I recently received a newsletter from Lang & Rahmann Rechtsanwälte in Düsseldorf. I don’t know how you can get it, but I suspect you write to, which is given as the email address to unsubscribe. But in fact the newsletter consists of links to texts on the firm’s website, so if you go straight to the website you can read summaries of a number of recent cases in German, French and English. One of the lawyers at the firm is Dr. Stephan Kettler, who has published bilingual legal dictionaries and is a certified translator and interpreter for English and French. I use his Wörterbuch Gewerblicher Rechtsschutz und Urheberrecht: Englisch-Deutsch / Deutsch-Englisch, 2011 alongside Uexküll (Wörterbuch der Patent- und Markenpraxis). It’s great to have both.
There must have been more than one person working on the English texts. I did wonder about the translation of Schwarzarbeit as black labour, but then I read recently that consideration has been given to having James Bond played by a black actor, so it must be OK.

I see they use Federal Supreme Court for Bundesgerichtshof, which I’ve commented on before. But they always give the German name the first time around, so that is good. They have, I think, an American touch (Sect., docket) and they capitalize Plaintiff, which is not usual in this kind of text. I was also intrigued by the reference to the preponement of a flight – this is apparently well established in Indian English though. I intend to use it myself whenever I can from now on.

Start your interpreting career in an Austrian prison

Ausländische Gefangene in österreichischen Justizanstalten und Polizeianhaltezentren (PDF) (the work of a multinational group) gives some information on the various forms of imprisonment you might enjoy in Austria: Verwahrungshaft, Untersuchungshaft, Strafhaft, Unterbringung im Maßnahmenvollzug, Verwaltungsstrafhaft, polizeiliche Haft, fremdenpolizeiliche Haft.

Fair Trials (via Prisoners Abroad) tells you what’s what if you’re imprisoned in Austria, but it doesn’t tell you you might find yourself acting as an interpreter for other speakers of your language.

Verbesserungsbedarf gibt es vor allem im Bereich der Kommunikation.
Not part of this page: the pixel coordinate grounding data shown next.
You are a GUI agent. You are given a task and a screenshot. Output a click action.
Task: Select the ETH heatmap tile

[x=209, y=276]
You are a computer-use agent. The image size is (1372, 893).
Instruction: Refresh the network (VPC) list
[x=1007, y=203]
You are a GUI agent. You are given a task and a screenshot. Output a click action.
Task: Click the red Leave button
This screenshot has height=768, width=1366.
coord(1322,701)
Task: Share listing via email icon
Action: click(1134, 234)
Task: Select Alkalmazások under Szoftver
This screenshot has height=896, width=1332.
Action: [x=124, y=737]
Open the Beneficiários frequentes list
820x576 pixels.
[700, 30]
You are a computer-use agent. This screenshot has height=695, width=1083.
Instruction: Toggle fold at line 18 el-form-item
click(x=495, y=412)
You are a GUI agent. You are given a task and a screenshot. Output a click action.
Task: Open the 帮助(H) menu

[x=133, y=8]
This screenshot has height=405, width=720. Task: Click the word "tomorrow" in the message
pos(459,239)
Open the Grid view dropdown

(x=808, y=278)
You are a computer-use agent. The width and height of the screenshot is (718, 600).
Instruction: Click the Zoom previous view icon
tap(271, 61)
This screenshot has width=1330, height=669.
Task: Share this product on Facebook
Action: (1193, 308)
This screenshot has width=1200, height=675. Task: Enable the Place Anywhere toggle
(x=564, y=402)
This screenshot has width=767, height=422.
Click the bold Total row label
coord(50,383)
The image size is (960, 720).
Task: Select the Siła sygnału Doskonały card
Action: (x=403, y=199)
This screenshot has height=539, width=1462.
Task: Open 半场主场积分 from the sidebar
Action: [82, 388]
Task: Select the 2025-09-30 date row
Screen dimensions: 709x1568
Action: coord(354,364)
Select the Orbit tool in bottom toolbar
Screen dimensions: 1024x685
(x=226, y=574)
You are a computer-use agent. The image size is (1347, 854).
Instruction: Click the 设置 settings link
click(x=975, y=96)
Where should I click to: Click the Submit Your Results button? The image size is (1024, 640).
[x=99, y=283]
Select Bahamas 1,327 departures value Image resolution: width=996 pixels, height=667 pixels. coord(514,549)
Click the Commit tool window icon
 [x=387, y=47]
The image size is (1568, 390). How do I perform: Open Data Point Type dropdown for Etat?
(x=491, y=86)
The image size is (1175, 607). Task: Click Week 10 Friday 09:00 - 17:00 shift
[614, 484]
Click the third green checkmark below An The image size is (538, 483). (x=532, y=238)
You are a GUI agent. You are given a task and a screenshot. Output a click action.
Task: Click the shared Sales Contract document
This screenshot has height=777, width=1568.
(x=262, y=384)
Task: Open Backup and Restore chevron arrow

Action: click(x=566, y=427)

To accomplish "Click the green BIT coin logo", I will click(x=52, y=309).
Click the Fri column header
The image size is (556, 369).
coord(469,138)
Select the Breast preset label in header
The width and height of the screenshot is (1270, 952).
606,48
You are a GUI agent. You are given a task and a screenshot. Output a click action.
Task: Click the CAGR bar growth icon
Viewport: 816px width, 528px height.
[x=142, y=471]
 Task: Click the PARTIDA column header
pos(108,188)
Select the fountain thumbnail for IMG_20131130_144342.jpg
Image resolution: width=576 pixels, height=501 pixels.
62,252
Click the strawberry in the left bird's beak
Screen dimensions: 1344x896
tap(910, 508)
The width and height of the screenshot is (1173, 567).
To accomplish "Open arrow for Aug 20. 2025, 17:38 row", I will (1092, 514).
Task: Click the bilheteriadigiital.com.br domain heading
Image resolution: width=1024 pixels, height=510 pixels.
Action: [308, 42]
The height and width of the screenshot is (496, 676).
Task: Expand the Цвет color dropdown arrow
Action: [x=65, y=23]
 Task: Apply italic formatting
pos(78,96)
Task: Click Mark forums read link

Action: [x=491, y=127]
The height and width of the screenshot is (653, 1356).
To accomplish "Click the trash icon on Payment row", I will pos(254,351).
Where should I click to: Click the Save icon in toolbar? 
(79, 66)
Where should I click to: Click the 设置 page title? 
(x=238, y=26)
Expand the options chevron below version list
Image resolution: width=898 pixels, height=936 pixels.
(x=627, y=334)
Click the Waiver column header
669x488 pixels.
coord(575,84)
Das Sprachproblem ist in Gerichtlichen Gefangenenhäusern viel größer als in Strafvollzugsanstalten, wo Insassen meist erst hinkommen, nachdem sie bereits einige Zeit im Gefängnissystem verbracht haben. Vor allem mit Leuten aus dem osteuropäischen und ex-sowjetischen Raum gibt es oft keine gemeinsame Sprache, was Misstrauen, Ängste und Unverständnis erzeugt. Manche Beamte differenzieren wenig und bezeichnen Moldawier, Tschetschenen, Georgier, Armenier, etc. pauschal als „die Russen“, eine Gruppe, der zahlreiche negative Eigenschaften zugeschrieben werden.
Auf Dolmetscher wird im Alltag nicht zurückgegriffen, das sei zu aufwendig und teuer. Meist übersetzten andere Insassen oder Justizpersonal. Sogar bei Ordnungsstrafverfahren wird kaum je ein professioneller Dolmetscher eingesetzt.

An article in Heute, Justiz setzt Häftlinge im Häf’n als Dolmetscher ein, gives examples from a prison in Styria – the photo shows the prison governor. One of the interpreters is a member of the Pink Panther jewel thieves gang.


German Law Archive new site

The German Law Archive at Oxford University has moved to a new site, which was launched on August 6 2015. I was forwarded to it for a specific statute from the Centre for German Legal Information.

After a period in which we had allowed both content and design to collect dust, we are pleased to welcome our users to our new design, launched on 6 August 2015. We hope you will find it more user friendly. We will now work on an update of content. Feedback to the editors (see below) is welcome!

The site is still run by Gerhard Dannemann, now with Christoph König as assistant editor.